COMBI-d will combine its trametinib and dabrafenib, in patients with BRAF
V600E or V600K mutation-positive metastatic cutaneous melanoma. This trial will evaluate whether combining the two drugs is better than
dabrafenib as a single-agent therapy in stopping or slowing the progression of
metastatic melanoma (Progression-Free Survival).

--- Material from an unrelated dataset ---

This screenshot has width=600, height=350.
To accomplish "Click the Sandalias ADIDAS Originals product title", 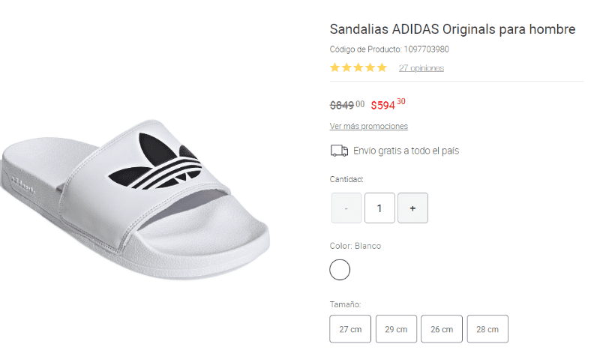I will [x=452, y=30].
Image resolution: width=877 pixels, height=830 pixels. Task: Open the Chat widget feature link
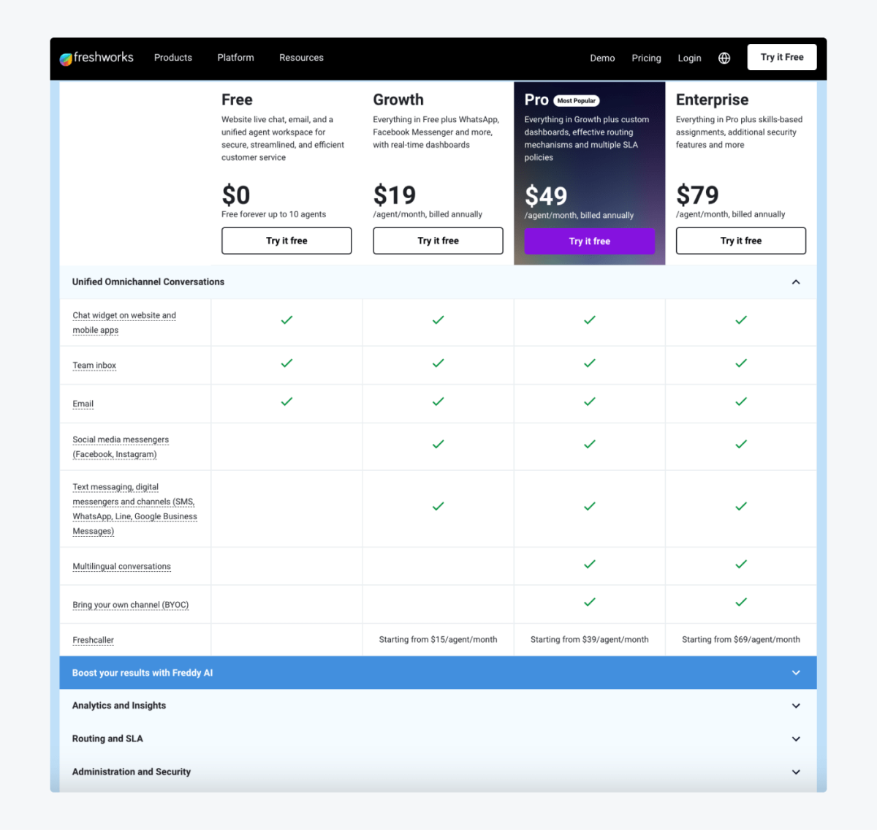pyautogui.click(x=124, y=322)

The second study will combine GSK’s drugs and pit them against Roche’s Zelboraf
(vemurafenib). Zelboraf is currently the only licensed drug to treat BRAF positive
melanoma patients and is the first drug to increase overall survival in this
patient population.
COMBI-v will evaluate whether combining GSK’s two drugs can increase
overall survival at a higher level compared to patients taking Zelboraf on its
own.
GSK will be hoping that its drug can beat Zelboraf in the head-to-head
study, which could help it take market share away from Roche should it be
approved. Analysts predict peak annual sales for dabrafenib and trametinib to reach
£1.5 billion ($2.4 billion) by 2020.
GSK said that further data would be released at the ASCO cancer conference
this weekend in Chicago. Dr Rafael Amado, head of oncology R&D for GlaxoSmithKline, said: “While
recent clinical findings with BRAF inhibitors in melanoma have shown
significant improvement over chemotherapy, eventually tumours become resistant
to these inhibitors leading to disease relapse.
“Recent scientific advances have led us to the hypothesis that the
combination of BRAF and MEK inhibitors may delay resistance.
“Guided by promising results from an early phase study, we are launching
this Phase III programme and will continue discussions with regulators about
the future regulatory pathway for the combination.”